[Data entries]
━━━━━━
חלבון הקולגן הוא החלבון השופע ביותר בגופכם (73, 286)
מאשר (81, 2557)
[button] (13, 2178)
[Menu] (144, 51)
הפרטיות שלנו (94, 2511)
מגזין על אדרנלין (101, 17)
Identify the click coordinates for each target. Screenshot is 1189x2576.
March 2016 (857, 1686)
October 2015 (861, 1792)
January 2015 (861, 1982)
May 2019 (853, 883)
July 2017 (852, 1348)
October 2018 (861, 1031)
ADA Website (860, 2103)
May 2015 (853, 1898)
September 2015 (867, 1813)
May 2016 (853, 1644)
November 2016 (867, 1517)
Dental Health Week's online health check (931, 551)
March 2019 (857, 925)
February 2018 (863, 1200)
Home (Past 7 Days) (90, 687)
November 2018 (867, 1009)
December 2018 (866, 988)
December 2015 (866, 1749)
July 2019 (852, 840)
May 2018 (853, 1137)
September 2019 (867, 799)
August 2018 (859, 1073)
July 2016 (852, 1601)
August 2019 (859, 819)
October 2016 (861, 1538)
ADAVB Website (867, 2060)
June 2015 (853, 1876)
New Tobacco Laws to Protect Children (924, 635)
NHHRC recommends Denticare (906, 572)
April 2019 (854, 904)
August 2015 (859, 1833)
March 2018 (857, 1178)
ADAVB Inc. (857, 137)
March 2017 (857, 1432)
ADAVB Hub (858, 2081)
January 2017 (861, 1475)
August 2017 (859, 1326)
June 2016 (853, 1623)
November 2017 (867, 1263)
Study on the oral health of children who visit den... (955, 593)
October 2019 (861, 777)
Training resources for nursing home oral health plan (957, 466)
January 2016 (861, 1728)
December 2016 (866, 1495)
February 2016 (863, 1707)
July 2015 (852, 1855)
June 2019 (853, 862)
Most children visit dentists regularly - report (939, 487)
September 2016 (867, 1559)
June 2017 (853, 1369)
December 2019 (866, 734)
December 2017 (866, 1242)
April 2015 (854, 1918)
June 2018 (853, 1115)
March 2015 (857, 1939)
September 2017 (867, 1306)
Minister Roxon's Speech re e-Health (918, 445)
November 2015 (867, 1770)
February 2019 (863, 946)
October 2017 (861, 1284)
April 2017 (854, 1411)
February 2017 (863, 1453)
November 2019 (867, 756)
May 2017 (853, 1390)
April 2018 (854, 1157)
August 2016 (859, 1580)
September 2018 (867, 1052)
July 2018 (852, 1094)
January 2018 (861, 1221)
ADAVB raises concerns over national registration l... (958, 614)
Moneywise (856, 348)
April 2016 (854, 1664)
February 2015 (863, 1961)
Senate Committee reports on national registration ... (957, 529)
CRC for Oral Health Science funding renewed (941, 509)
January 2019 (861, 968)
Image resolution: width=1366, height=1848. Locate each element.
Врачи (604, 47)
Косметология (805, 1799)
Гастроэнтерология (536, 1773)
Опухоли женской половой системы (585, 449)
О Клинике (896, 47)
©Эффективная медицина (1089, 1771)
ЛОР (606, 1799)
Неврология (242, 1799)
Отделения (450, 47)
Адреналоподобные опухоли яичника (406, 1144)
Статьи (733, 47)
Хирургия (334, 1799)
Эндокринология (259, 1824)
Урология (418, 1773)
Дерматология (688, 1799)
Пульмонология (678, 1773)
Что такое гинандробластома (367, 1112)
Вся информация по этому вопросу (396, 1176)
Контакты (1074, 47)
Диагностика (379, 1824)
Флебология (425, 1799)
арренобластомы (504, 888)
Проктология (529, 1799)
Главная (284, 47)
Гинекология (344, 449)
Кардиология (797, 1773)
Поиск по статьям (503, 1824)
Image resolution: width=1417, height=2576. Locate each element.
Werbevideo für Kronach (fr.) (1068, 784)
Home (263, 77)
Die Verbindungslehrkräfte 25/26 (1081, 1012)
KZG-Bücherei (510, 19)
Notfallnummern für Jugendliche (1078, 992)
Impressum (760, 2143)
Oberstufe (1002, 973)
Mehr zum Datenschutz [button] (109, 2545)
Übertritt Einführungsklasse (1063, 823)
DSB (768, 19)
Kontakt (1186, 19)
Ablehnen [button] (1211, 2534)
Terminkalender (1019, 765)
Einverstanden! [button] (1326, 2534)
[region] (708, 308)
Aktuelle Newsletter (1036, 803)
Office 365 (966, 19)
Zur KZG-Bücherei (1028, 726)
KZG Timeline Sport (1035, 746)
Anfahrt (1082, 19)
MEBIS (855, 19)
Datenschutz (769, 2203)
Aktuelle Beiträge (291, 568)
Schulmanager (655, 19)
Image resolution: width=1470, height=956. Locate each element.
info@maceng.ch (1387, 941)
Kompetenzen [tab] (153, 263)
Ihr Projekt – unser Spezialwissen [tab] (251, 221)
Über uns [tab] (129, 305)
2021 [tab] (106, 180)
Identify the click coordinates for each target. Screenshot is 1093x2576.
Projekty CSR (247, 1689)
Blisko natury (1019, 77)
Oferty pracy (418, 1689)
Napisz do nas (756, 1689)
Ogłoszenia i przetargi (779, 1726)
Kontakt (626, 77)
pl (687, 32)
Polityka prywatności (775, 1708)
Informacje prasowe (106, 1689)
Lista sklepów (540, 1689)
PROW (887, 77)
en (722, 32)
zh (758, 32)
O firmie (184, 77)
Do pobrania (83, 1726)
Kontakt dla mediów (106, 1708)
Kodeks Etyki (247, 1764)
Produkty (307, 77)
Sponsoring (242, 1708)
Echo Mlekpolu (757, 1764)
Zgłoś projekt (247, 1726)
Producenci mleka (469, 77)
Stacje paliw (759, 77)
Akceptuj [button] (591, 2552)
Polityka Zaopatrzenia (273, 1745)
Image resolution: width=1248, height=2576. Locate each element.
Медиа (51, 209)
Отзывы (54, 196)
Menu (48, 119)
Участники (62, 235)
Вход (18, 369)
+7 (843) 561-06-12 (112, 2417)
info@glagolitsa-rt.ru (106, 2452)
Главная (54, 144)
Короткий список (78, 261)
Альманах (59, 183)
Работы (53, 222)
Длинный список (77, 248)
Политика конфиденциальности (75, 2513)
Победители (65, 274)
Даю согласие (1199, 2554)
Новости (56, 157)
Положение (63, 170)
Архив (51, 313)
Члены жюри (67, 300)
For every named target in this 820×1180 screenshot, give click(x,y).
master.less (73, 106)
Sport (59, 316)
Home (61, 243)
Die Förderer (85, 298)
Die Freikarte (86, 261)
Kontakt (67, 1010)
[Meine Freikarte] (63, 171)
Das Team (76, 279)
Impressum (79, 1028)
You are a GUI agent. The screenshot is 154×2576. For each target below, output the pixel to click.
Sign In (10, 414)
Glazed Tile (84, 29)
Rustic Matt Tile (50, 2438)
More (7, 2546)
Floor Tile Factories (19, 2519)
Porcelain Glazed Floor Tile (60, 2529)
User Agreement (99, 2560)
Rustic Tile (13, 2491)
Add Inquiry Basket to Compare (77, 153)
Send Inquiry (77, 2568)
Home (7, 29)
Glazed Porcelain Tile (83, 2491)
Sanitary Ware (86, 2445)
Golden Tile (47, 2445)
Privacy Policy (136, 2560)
━━━━━━
Look through the records and copy down every line that holds "Locate".

Image resolution: width=1366, height=1848. Locate each element.
Image resolution: width=1417, height=2576. Locate each element.
Image resolution: width=1470, height=956. Locate each element.
Image resolution: width=1248, height=2576. Locate each element.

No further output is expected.